▸ PROBLEM SET
a) Write out the passage from the code review of the not-exists optimization, beginning at the words "To sum up, after" and ending after the words "found to 0.".
b) Answer each question from the code review of the not-exists optimization:
(i) After the patch, what value is rc set to when "reginfo.not_exists_optimize" is tested?
(ii) Without the not_exists optimization, what would the function have returned?
(iii) What change does the reviewer ask for at the end?
c) List every distinct expression in the code review of the not-exists optimization that uses the -> operator.

▸ TEXT EXCERPT
* * *

What I want to say is: first we set the j->found for all tables, then we
evaluate the IS NULL condition and terminate the loop. Before j->found
is set for all tables, IS NULL is ignored, because it is inapplicable.
The unpatched code for "not exists" rather "evaluates the
IS NULL condition first" (it tests "reginfo.not_exists_optimize" first
and then returns immediately). That is, it evaluates IS NULL when it's
not yet applicable (because j->found is not true for all tables), hence
the bug.
Now, let's look at the code after your patch.
It tests "reginfo.not_exists_optimize" when IS NULL is not yet
applicable (which is still fishy), but it only uses the result to set rc 
to NESTED_LOOP_NO_MORE_ROWS. So far this does no harm (rc is not yet used).
The only possible harm can start at:

     /*
      Setting NESTED_LOOP_NO_MORE_ROWS (if not_exists_optimize)
      also implies a 'not found' condition. However we could not
      set this inside the  loop above as it would prematurely
      have terminated the 'first_unmatched' / 'first_unmatched->found'
      calculations above.
     */
     if (rc == NESTED_LOOP_NO_MORE_ROWS)
       found= false;

If we come to this if() above, it means we left the while() due to a 
false while() condition. This implies that either
join->first_unmatched is NULL
or
found==0.
If join->first_unmatched is NULL, it means we went up to the top (to the
first inner table of the topmost join nest containing the table with
not_exists_optimize==true); this trip has surely set j->found for all
tables and thus evaluated the IS NULL condition of t4 (the one with
trigcond_if), and as that condition evaluated to false (because the
column is NOT NULL as guaranteed by not_exists_optimize==true), "found"
has been set to 0 (tab==join_tab in the for() loop).
So my impression is that the above if() could be replaced with:
     if (rc == NESTED_LOOP_NO_MORE_ROWS)
       DBUG_ASSERT(!found);
or
   DBUG_ASSERT(rc != NESTED_LOOP_NO_MORE_ROWS || !found);

Then we come to the rest of the function; "found" being false, it boils
down to returning rc, i.e. NESTED_LOOP_NO_MORE_ROWS. Without the
not_exists optimization, we would have returned NESTED_LOOP_OK.
Is it sure that returning NESTED_LOOP_NO_MORE_ROWS is correct? I think
so: if instead we return NESTED_LOOP_OK, sub_select(t4) will read the
next row from t4 and call evaluate_join_record() on it. In that 
evaluate_join_record() call, j->found is true for all tables, so in 
join_tab->select_cond we have the enabled trigcond_if IS NULL condition, 
which is false (as again the value is NOT NULL).
So it sounds ok to just return NESTED_LOOP_NO_MORE_ROWS.
To sum up, after your patch, the first row does undergo the normal IS 
NULL test, so "not exists" brings nothing for the first row, and then 
"not exists" kicks in to make sure that we don't go into other rows of 
the same table. This makes a less invasive optimization as before your 
patch.

Thus I think your patch implements correct logic. I just would like 
those changes:
- using the DBUG_ASSERT() instead of setting found to 0.

* * *

▸ COLLECTED MATERIAL
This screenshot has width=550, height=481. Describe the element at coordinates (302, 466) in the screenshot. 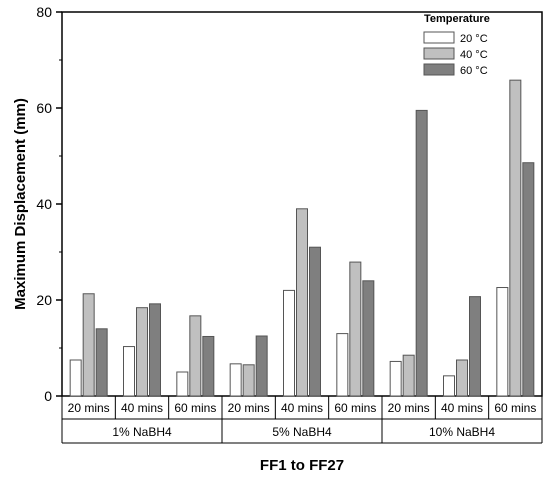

* * *

▸ TASK RESULTS
a)
To sum up, after your patch, the first row does undergo the normal IS 
NULL test, so "not exists" brings nothing for the first row, and then 
"not exists" kicks in to make sure that we don't go into other rows of 
the same table. This makes a less invasive optimization as before your 
patch.

Thus I think your patch implements correct logic. I just would like 
those changes:
- using the DBUG_ASSERT() instead of setting found to 0.

b)
(i) NESTED_LOOP_NO_MORE_ROWS
(ii) NESTED_LOOP_OK
(iii) Using the DBUG_ASSERT() instead of setting found to 0.

c)
j->found
first_unmatched->found
join->first_unmatched
join_tab->select_cond